The myotomy is being performed. The anterior vagus nerve must be identified and preserved from damage

6.4 Risks of the Myotomy

The main risk in performing esophageal myotomy is a mucosal lesion (perforation). This can be caused directly by an erroneous handling of the hook or scissors, or by the endoscope while checking the myotomy, or even by the Rigiflex balloon if it is inflated too vigorously. Indirect lesions can be caused by an excessive coagulation involving the mucosa, in which case the perforation occurs when the eschar falls out, 48–72 h after the operation. Direct lesions are usually detected during the operation and can be sutured directly with 4–0 interrupted reabsorbable stitches. This is usually done laparoscopically, but conversion to open surgery may be necessary. The suture line is then further protected with the anterior fundoplication. In the case of small indirect lesions, subsequently detected by Gastrografin swallow, a conservative treatment with gastric aspiration, NPO, TPN, and antibiotics usually suffices.

6.5 Antireflux Fundoplication

Although some authors perform only the myotomy as described above, a fundoplication is normally added to prevent postoperative gastroesophageal reflux disease, which may be a severe complication in patients with a poor esophageal clearing ability due to the absence of peristalsis. Given this lack of any propulsive peristaltic activity of the esophageal body, a partial fundoplication is usually performed, either anteriorly (Dor) or posteriorly (Toupet). The former has the advantage of protecting the exposed esophageal mucosa and can be performed without completely mobilizing the esophagus, thus preserving the natural antireflux mechanisms.

Using our technique, an anterior partial hemifundoplication according to Dor is added to the myotomy. In general, there is no need to mobilize the gastric fundus by dividing the short gastric vessels. Three stitches are inserted on each side, the proximal one to include the stomach, the edge of the myotomy and the diaphragm (Fig. 7.4).

Fig. 7.4
figure 4

A partial anterior fundoplication using the gastric fundus is added to the myotomy. Usually three stitches per side, securing the wrap to the myotomy edges, are needed, the most proximal ones also include the corresponding diaphragmatic pillar

If a posterior hemifundoplication (Toupet’s procedure) is to be performed, the abdominal esophagus must be completely mobilized, and the gastric wrap is passed behind the esophagus: the right and left sides of the wrap are secured to the corresponding edges of the myotomy with three to four interrupted non-reabsorbable stitches.

6.6 Postoperative Care

A naso gastric tube is carefully positioned at the end of the operation. A water-soluble contrast esophagogram (Gastrografin) is obtained on the first postoperative day to rule out any mucosal perforation. In case of small perforation the NG tube is kept in position and the patients is maintained in parenteral nutrition for 6–8 days. If a large perforation is detected and the contrast freely diffuses in the abdomen or in the pleura, drainage and immediate suture are reccomended.

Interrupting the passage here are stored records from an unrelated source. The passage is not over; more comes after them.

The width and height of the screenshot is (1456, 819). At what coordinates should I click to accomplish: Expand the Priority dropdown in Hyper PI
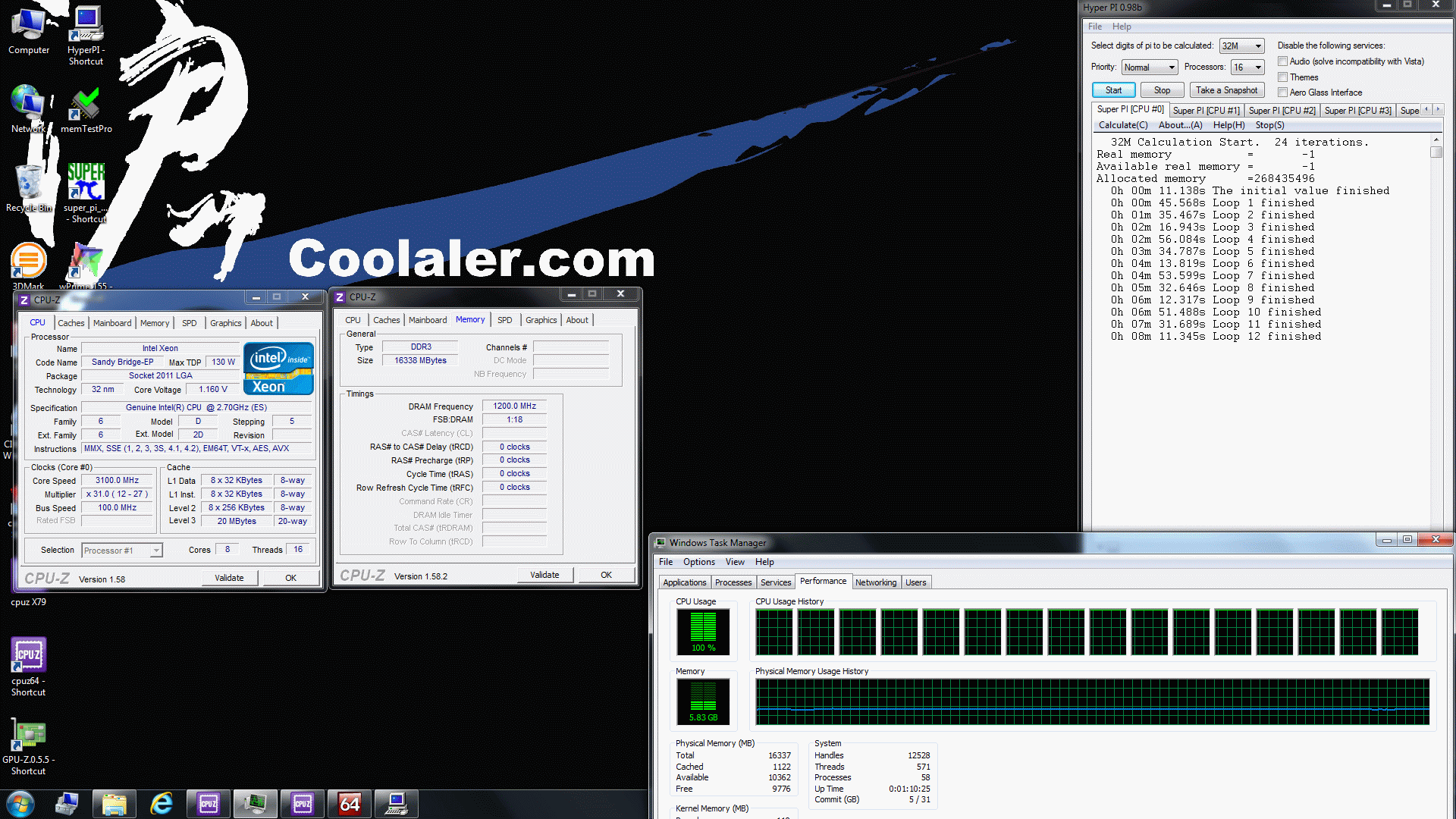click(x=1169, y=67)
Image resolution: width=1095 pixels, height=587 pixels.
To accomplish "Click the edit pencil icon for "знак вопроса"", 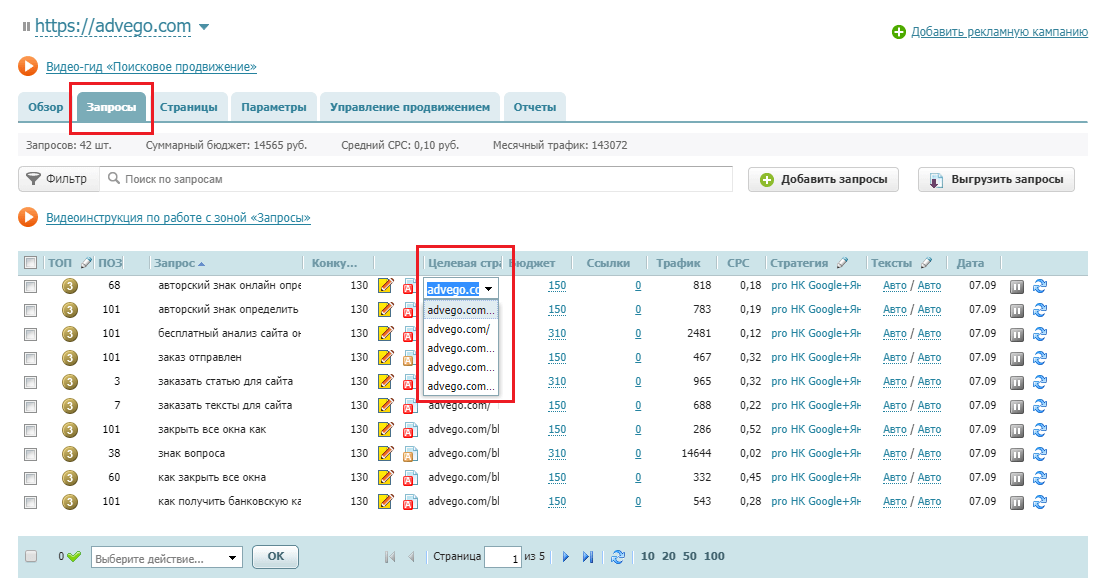I will (386, 454).
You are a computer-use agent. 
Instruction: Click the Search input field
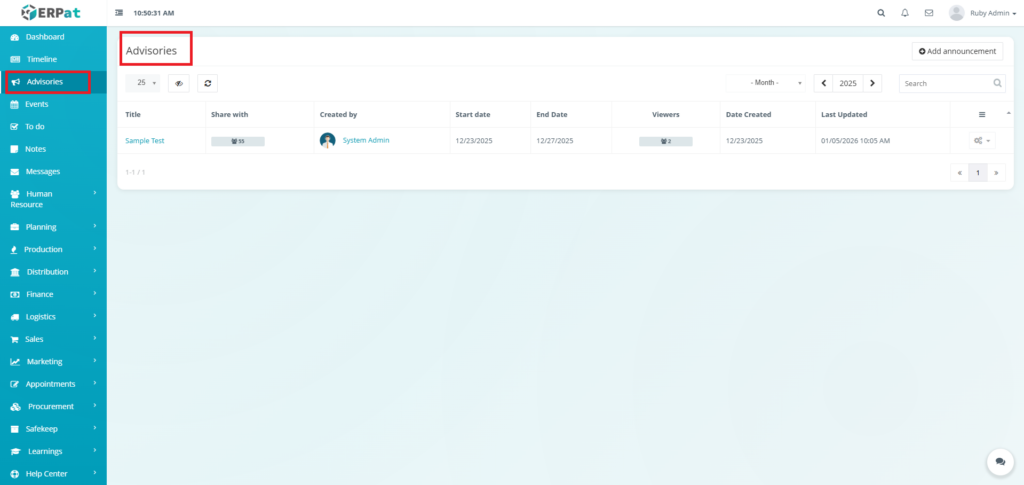click(x=945, y=84)
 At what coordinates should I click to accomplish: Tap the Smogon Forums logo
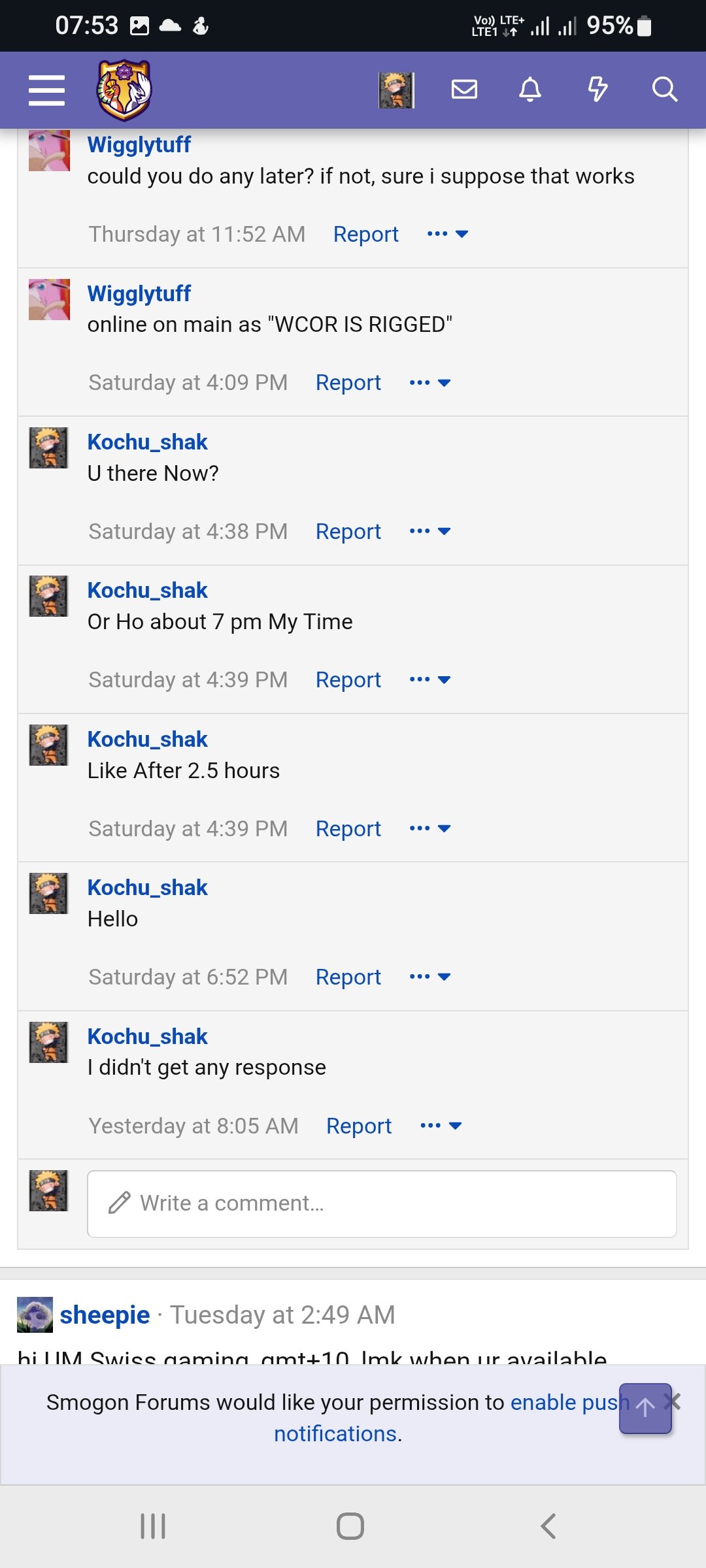pyautogui.click(x=124, y=90)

If no perforation are observed a liquid diet is started and the patient is discharged after another 24–48 h, once a soft diet has been started and depending on how far away from the hospital they live. A soft diet is recommended for 8–10 days, after which a normal diet is allowed.

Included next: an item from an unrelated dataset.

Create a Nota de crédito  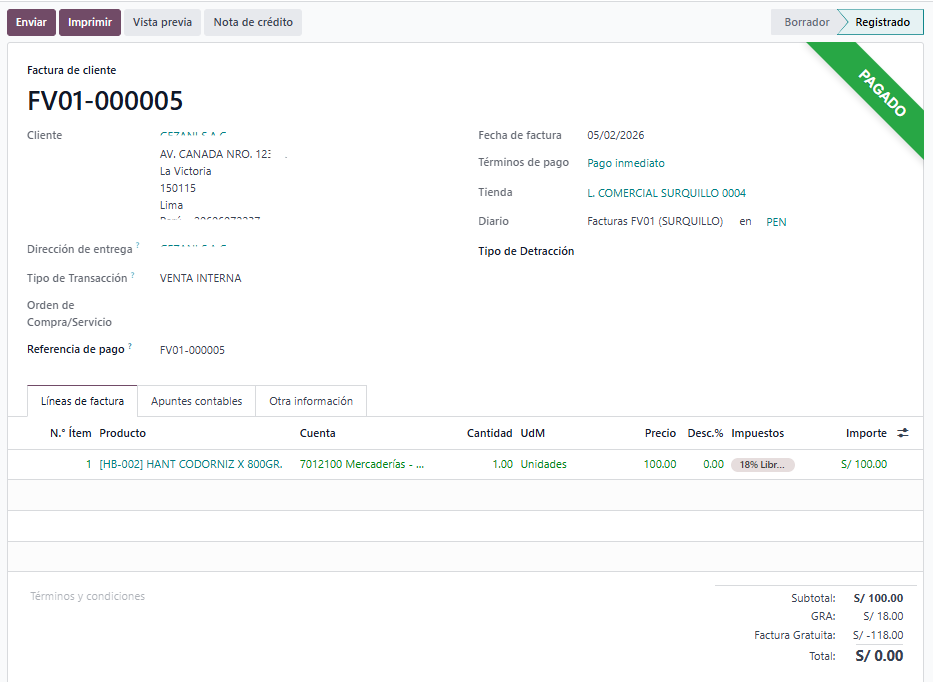click(253, 22)
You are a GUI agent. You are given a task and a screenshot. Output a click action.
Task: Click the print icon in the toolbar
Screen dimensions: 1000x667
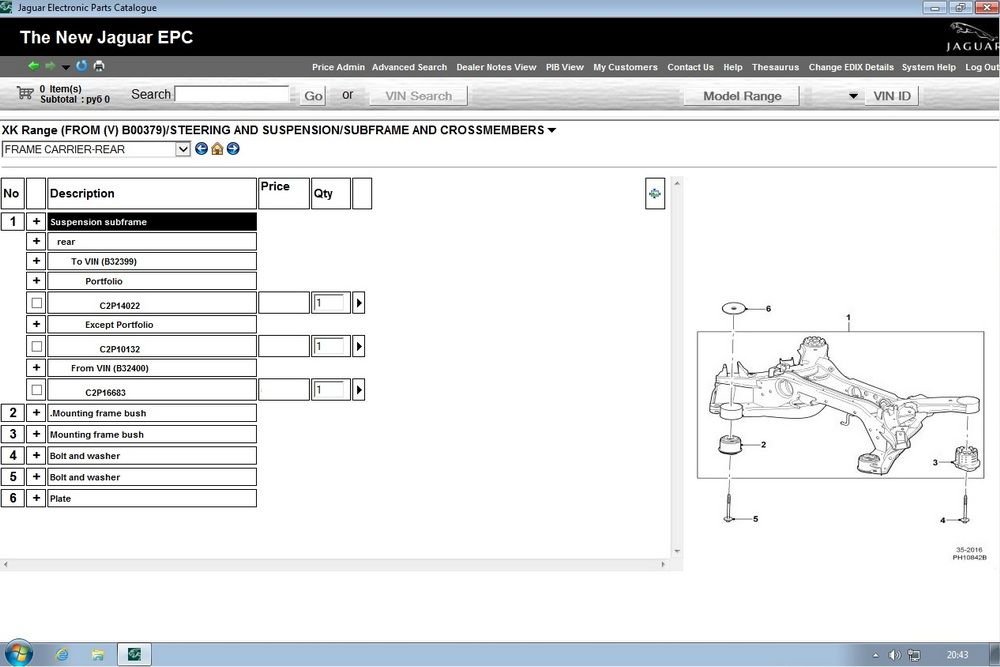99,67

Patients usually return to the outpatient clinic 1 month later for a barium swallow. Endoscopy and function tests are performed after 6 months to rule out any postoperative GERD. After that, endoscopy is recommended every 2 years to rule out any cancer growth.

Conclusions

Surgical myotomy is the most effective and durable treatment for achalasia, and since laparoscopy has reduced related morbidity, laparoscopic Heller myotomy has become the first-line treatment for this condition. A partial fundoplication should be performed in conjunction with the myotomy to minimize the risk of postoperative gastroesophageal reflux, a risk that must be avoided as far as possible in an esophagus with poor clearance capabilities. Although it is not clear which fundoplication is best in association with laparoscopic Heller myotomy (a prospective randomized trials is eagerly awaited), we have found the laparoscopic Heller-Dor combination a safe and effective treatment for achalasia.